Bashkirtseff

Vendredi, 14 novembre 1873

OrigCZ

# Vendredi, 14 novembre 1873

A déjeuner nous eûmes une grande discussion religieuse. Tous parlaient et criaient. Ils sont absurdes, surtout Bête, elle soutient que le prêtre représente le Christ, le papa de même. Que le vin et le pain sont la véritable chair et le vrai sang du Christ. Et une centaine de bêtises pareilles. Je discutais, je voulais prouver, je criais, mais ce sont des morceaux de bois. Bête alors me plaint, c'est dommage que je n'ai pas de religion, que je ne connais pas la vérité, etc. etc. elle fidgets me. Je deviens rouge, ma face brûle, sans perdre plus de temps et de paroles je prends du papier et je veux écrire une lettre au diacre de Paris, Bête me dicte les questions pour ne pouvoir plus faire des crochets lorsque j'aurai raison. C'est vraiment pitoyable les idées qu'ils ont ! Cela m'excite, m'énerve, me martyrise ! Et ils ont l'audace de dire que je ne crois pas en Dieu ! Walitsky est un des plus absurdes ignorants. Il osa dire que dans la religion catholique on a supprimé le vin il n'y a que dix ans, à cause des gens qui ne mangeaient rien et qui étaient sick. C'est le plus fort de tous !

Eclaire-leur pauvres esprits, oh mon Dieu ! Nous sortons à pied moi et Hitchcock (mackintosh, chapeau noir, bottes, très bien) il pleut un tout petit peu mais en arrivant près de la tabatière la pluie cesse et encore même temps qu'hier (j'ai posted ma lettre au diacre) délicieux.

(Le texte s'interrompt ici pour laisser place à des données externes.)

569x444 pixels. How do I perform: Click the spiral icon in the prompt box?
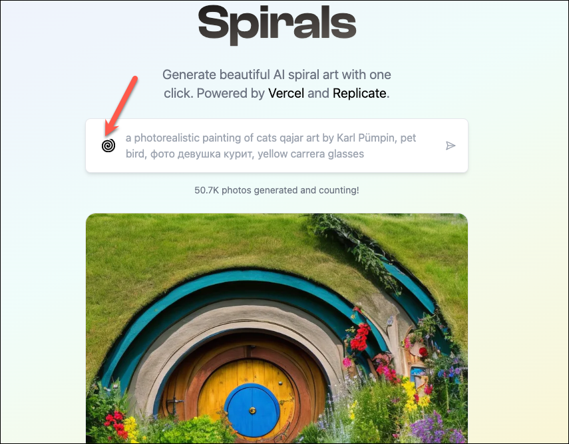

J'aime Nice après la pluie, il y a encore quelques gouttes qui tombent, tout le monde sort et peu à peu la promenade se remplit, des robes bleues, des waterproofs, des mackintosh aux hommes, des bottes, des parapluies, des chiens; voilà ce que j'aime à voir. Nous allons jusqu'à la villa Stirbey à peu près, et nous retournons pour prendre la voiture, qui nous fait attendre jusqu'à quatre heures un quart, alors je suis obliged de rentrer et ma chérie promenade s'est terminée si vite. Hélas ! Aujourd'hui je voudrais longtemps me promener; peut-être alors la promenade perdrait son charme; c'est comme mon lit, en me levant je suis au désespoir, je voudrais me coucher, il me semble si chaud, si bon; mais si je me recouche et me lève dans une heure, il m'ennuie et n'a plus aucun attrait.

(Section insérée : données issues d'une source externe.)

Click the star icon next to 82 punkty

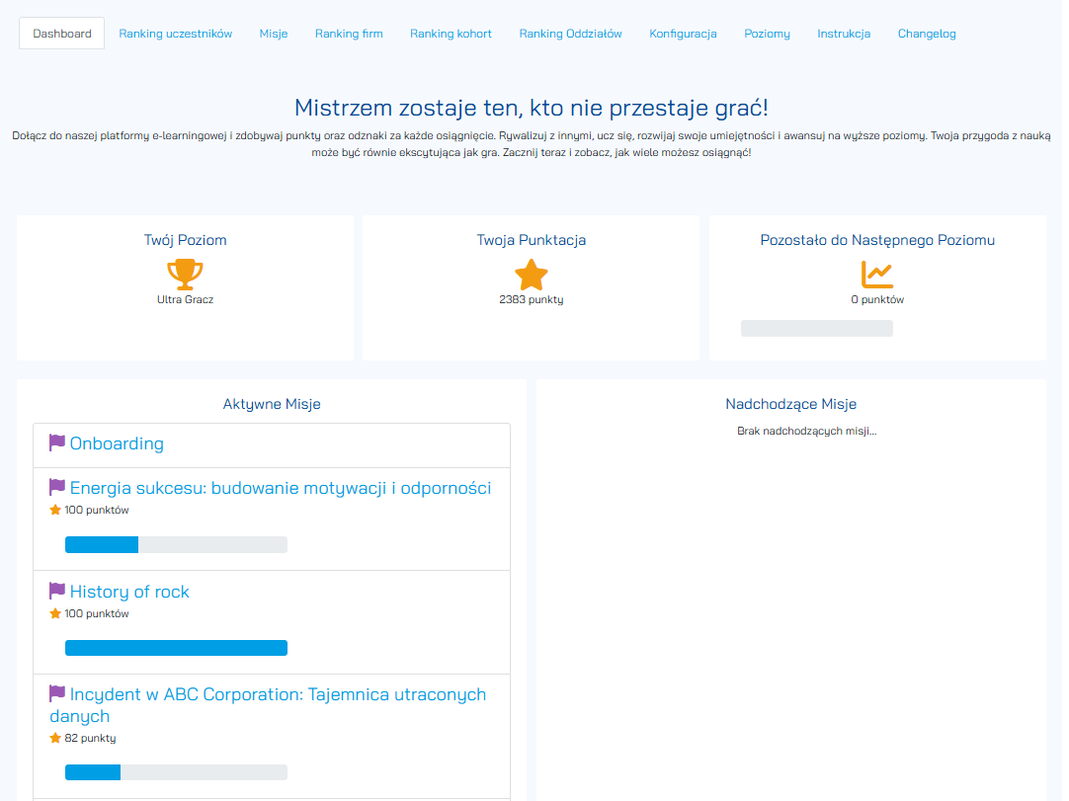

Maintenant je saute du lit au premier réveil pour laisser des regrets et des souvenirs agréables. Il ne faut jamais se laisser trop voir même à ceux qui vous aiment, il faut s'en aller au beau milieu et laisser des regrets, des illusions. On paraîtra mieux, on semblera plus beau; on regrette toujours ce qui est passé. On aura le désir de vous revoir, mais ne contentez pas ce désir immédiatement, faites souffrir: pas trop cependant, la chose qui coûte trop de peine perd après tant de difficultés, on s'attendait à mieux, ou bien faites trop souffrir, plus que trop, alors on se dira (même si vous êtes laide) qu'elle doit donc être quelque chose d'extraordinaire pour que tous la cherchent et pour qu'elle soit si rare; et sans délibérer davantage on décidera que vous êtes quelque chose d'extraordinaire.

Alors vous êtes reine.

Termosiris dîne, pauvre garçon. C'est un petit reptile inoffensif.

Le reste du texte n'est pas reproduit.